Desertificação avança no Brasil e atinge 1,51 milhão de quilômetros quadrados
Áreas afetadas cresceram 170 mil km² entre 2000 e 2020, enquanto o governo federal articula metas de recuperação de solo para a COP17.
O avanço da degradação de terras no Brasil colocou em risco de desertificação cerca de 1,51 milhão de quilômetros quadrados do território nacional, conforme dados consolidados divulgados por órgãos de pesquisa e monitoramento. Entre 2000 e 2020, a superfície afetada expandiu em 170 mil quilômetros quadrados, uma extensão equivalente à soma dos estados de Pernambuco, Paraíba e Alagoas. O fenômeno atinge diretamente 39 milhões de pessoas, abrangendo comunidades tradicionais, agricultores, povos indígenas, quilombolas e populações rurais em nove estados do Nordeste, além de porções de Minas Gerais, Espírito Santo, Rio de Janeiro e Mato Grosso do Sul.
O boletim mais recente da Superintendência do Desenvolvimento do Nordeste aponta que 18% do país está inserido em Áreas Suscetíveis à Desertificação. O bioma Caatinga concentra os níveis mais severos de deterioração, com 11% de sua área em situação crítica e 42,6% de sua vegetação nativa já suprimida. Em 2023, o Centro Nacional de Monitoramento e Alertas de Desastres Naturais e o Instituto Nacional de Pesquisas Espaciais identificaram a primeira região estritamente árida do país, compreendendo 6 mil quilômetros quadrados na divisa entre Pernambuco e Bahia.
Para conter o avanço do processo, o Ministério do Meio Ambiente e Mudança do Clima lançou em março de 2026 o Plano de Ação Brasileiro de Combate à Desertificação e Mitigação dos Efeitos da Seca, estruturado para o período de 2025 a 2043. A estratégia integra políticas de recursos hídricos, assistência social e inovação tecnológica. Paralelamente, o Programa Recaatingar, lançado em junho, estabelece a meta de recuperar a capacidade produtiva de 10 milhões de hectares de terras degradadas na Caatinga ao longo dos próximos vinte anos.

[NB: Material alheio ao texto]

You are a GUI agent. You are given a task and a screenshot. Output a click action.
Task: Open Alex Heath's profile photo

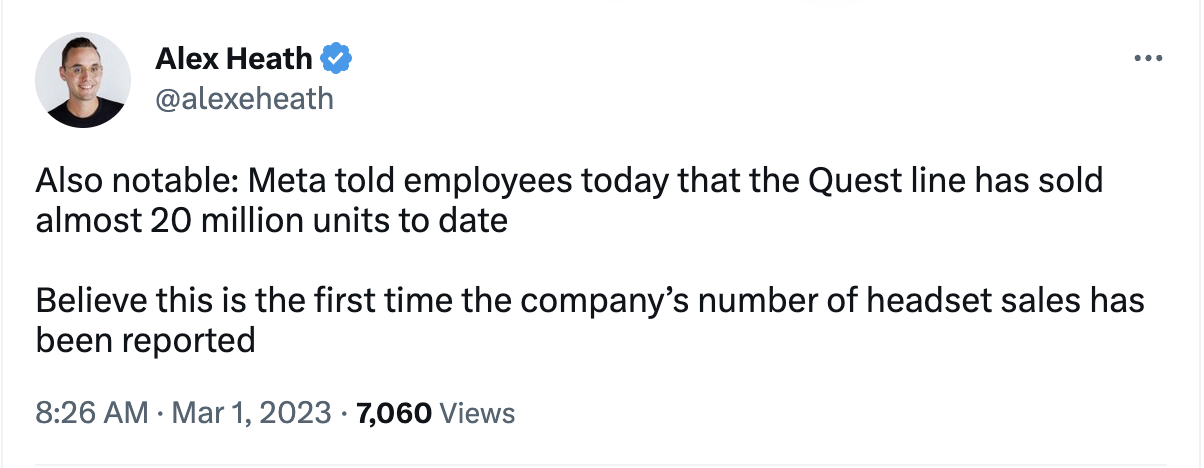coord(84,79)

Especialistas apontam que o solo do semiárido brasileiro atua como um sumidouro estratégico de carbono. Estudo publicado em 2025 na revista Science of the Total Environment indica que a Caatinga respondeu por cerca de 50% do sequestro líquido de carbono do Brasil em 2022. Cerca de 72% desse carbono permanece armazenado sob a terra, atingindo a marca de 125 toneladas por hectare. Pesquisadores do Instituto Nacional do Semiárido defendem que o Brasil deve pressionar para que o bioma seja citado explicitamente no texto de negociação da 17ª Conferência das Nações Unidas de Combate à Desertificação.
A eficácia das medidas de contenção depende do uso de tecnologias sociais de convivência com o semiárido, como cisternas, barragens subterrâneas e sistemas agroflorestais. Dados de campo mostram que o manejo agrossilvipastoril adequado é capaz de quadruplicar a oferta de forragem sem suprimir o bioma remanescente. Para os profissionais que atuam em consultoria ambiental e licenciamento na região, o desafio consiste em alinhar a expansão produtiva rural aos planos de manejo e conservação do solo previstos nas novas normativas públicas.
Com informações de Agência Brasil: Meio Ambiente.